Systems of equations are a fundamental concept in mathematics, and solving them is a crucial skill for students and professionals alike. In this article, we will explore two systems of equations and provide the best description of their solutions. We will also give the solution if applicable.

System A

The first system of equations is given by:

$$\begin{align*} 5x - y &= -9 \\ -5x + y &= 9 \end{align*}$$

To solve this system, we can use the method of substitution or elimination. Let's use the elimination method.

Step 1: Multiply the two equations by necessary multiples such that the coefficients of y's in both equations are the same

We can multiply the first equation by 1 and the second equation by 1. This will give us:

$$\begin{align*} 5x - y &= -9 \\ -5x + y &= 9 \end{align*}$$

Step 2: Add both equations to eliminate the variable y

Now, we can add both equations to eliminate the variable y:

$$\begin{align*} (5x - y) + (-5x + y) &= -9 + 9 \\ 0 &= 0 \end{align*}$$

As we can see, the resulting equation is a contradiction, which means that the system has no solution.

Conclusion

The system of equations given by:

$$\begin{align*} 5x - y &= -9 \\ -5x + y &= 9 \end{align*}$$

has no solution.

System B

The second system of equations is given by:

$$\begin{align*} x + y &= 4 \\ x - y &= 2 \end{align*}$$

To solve this system, we can use the method of substitution or elimination. Let's use the elimination method.

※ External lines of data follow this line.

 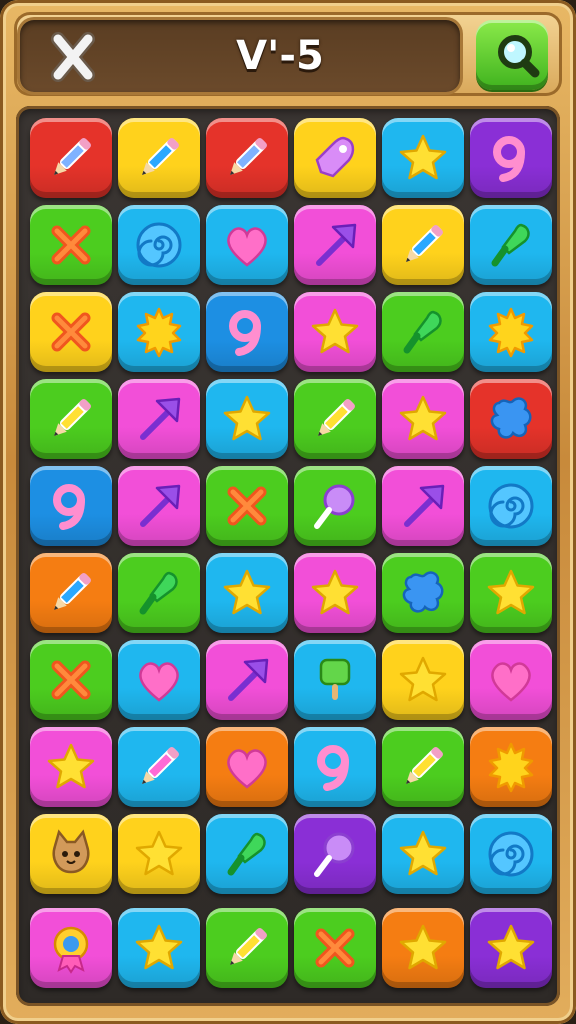 What do you see at coordinates (280, 56) in the screenshot?
I see `level-title: V'-5` at bounding box center [280, 56].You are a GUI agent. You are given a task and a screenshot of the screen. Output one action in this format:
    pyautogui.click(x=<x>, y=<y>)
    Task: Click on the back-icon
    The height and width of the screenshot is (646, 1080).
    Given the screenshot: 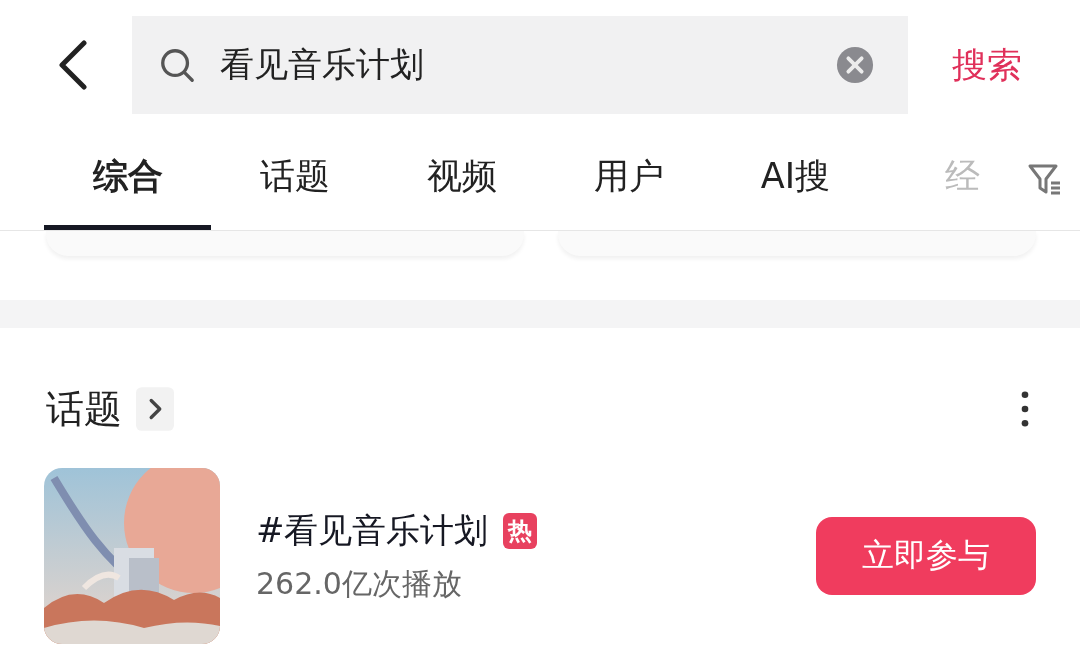 What is the action you would take?
    pyautogui.click(x=73, y=65)
    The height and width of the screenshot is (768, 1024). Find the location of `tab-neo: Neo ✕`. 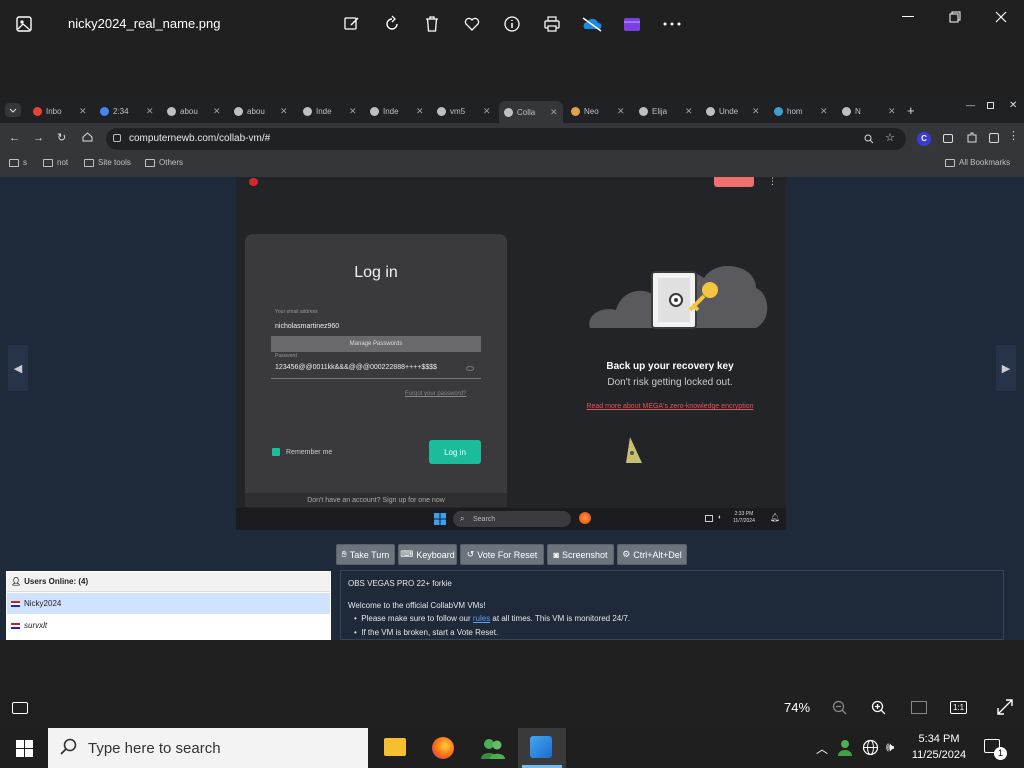

tab-neo: Neo ✕ is located at coordinates (598, 111).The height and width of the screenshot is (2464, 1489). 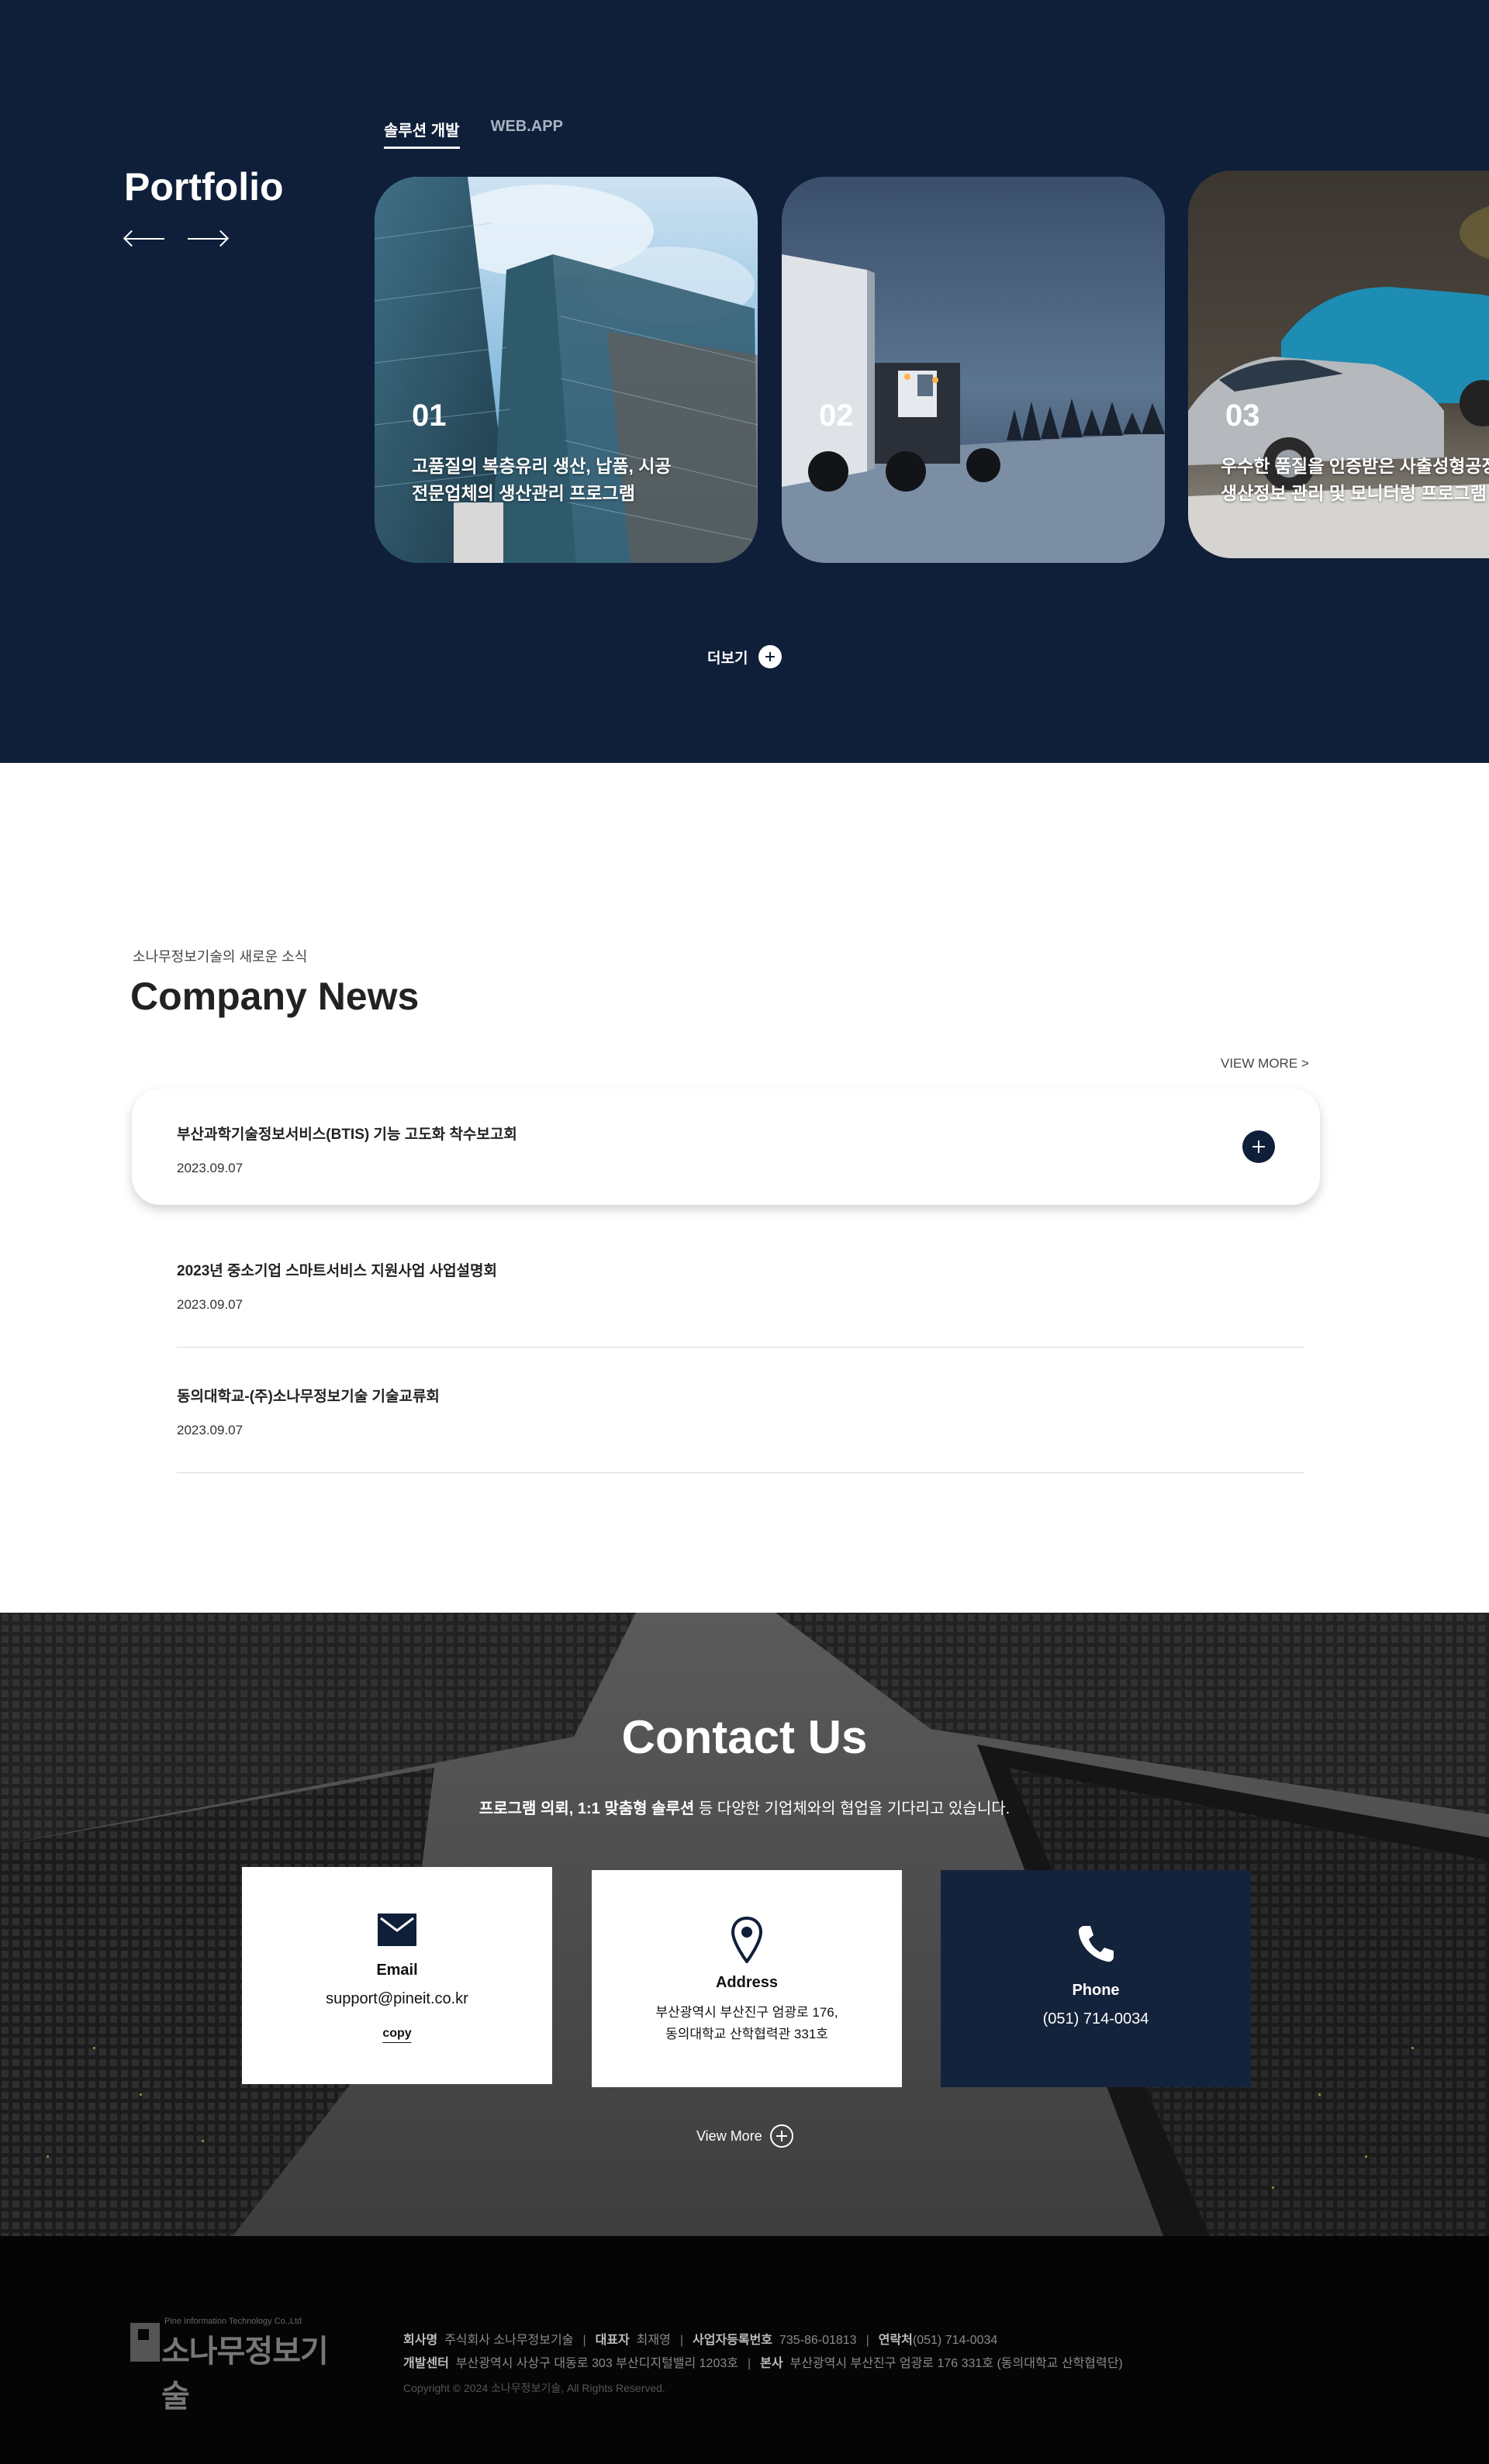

Step 1: Multiply the two equations by necessary multiples such that the coefficients of y's in both equations are the same

We can multiply the first equation by 1 and the second equation by 1. This will give us:

$$\begin{align*} x + y &= 4 \\ x - y &= 2 \end{align*}$$

Step 2: Add both equations to eliminate the variable y

Now, we can add both equations to eliminate the variable y:

$$\begin{align*} (x + y) + (x - y) &= 4 + 2 \\ 2x &= 6 \end{align*}$$

Step 3: Solve for x

Now, we can solve for x:

$$\begin{align*} 2x &= 6 \\ x &= 3 \end{align*}$$

Step 4: Substitute x into one of the original equations to solve for y

Now, we can substitute x into one of the original equations to solve for y:

$$\begin{align*} x + y &= 4 \\ 3 + y &= 4 \\ y &= 1 \end{align*}$$

Conclusion

The system of equations given by:

$$\begin{align*} x + y &= 4 \\ x - y &= 2 \end{align*}$$

has a solution, which is x = 3 and y = 1.

Conclusion

In this article, we have explored two systems of equations and provided the best description of their solutions. We have shown that the first system has no solution, while the second system has a solution, which is x = 3 and y = 1. We have also provided a step-by-step guide on how to solve systems of equations using the elimination method.

Tips and Tricks

• When solving systems of equations, it's essential to choose the correct method, such as substitution or elimination.
• When using the elimination method, make sure to multiply the equations by necessary multiples such that the coefficients of the variables are the same.
• When adding or subtracting equations, make sure to combine like terms.
• When solving for variables, make sure to isolate the variable on one side of the equation.

Common Mistakes

• Not choosing the correct method for solving the system.
• Not multiplying the equations by necessary multiples.
• Not combining like terms when adding or subtracting equations.
• Not isolating the variable on one side of the equation.

Real-World Applications

Systems of equations have numerous real-world applications, such as:

• Physics and Engineering: Systems of equations are used to model real-world problems, such as motion, forces, and energies.
• Economics: Systems of equations are used to model economic systems, such as supply and demand, and to make predictions about economic trends.
• Computer Science: Systems of equations are used in computer science to solve problems, such as linear programming and optimization.

Conclusion

In conclusion, systems of equations are a fundamental concept in mathematics, and solving them is a crucial skill for students and professionals alike. We have explored two systems of equations and provided the best description of their solutions. We have also provided a step-by-step guide on how to solve systems of equations using the elimination method.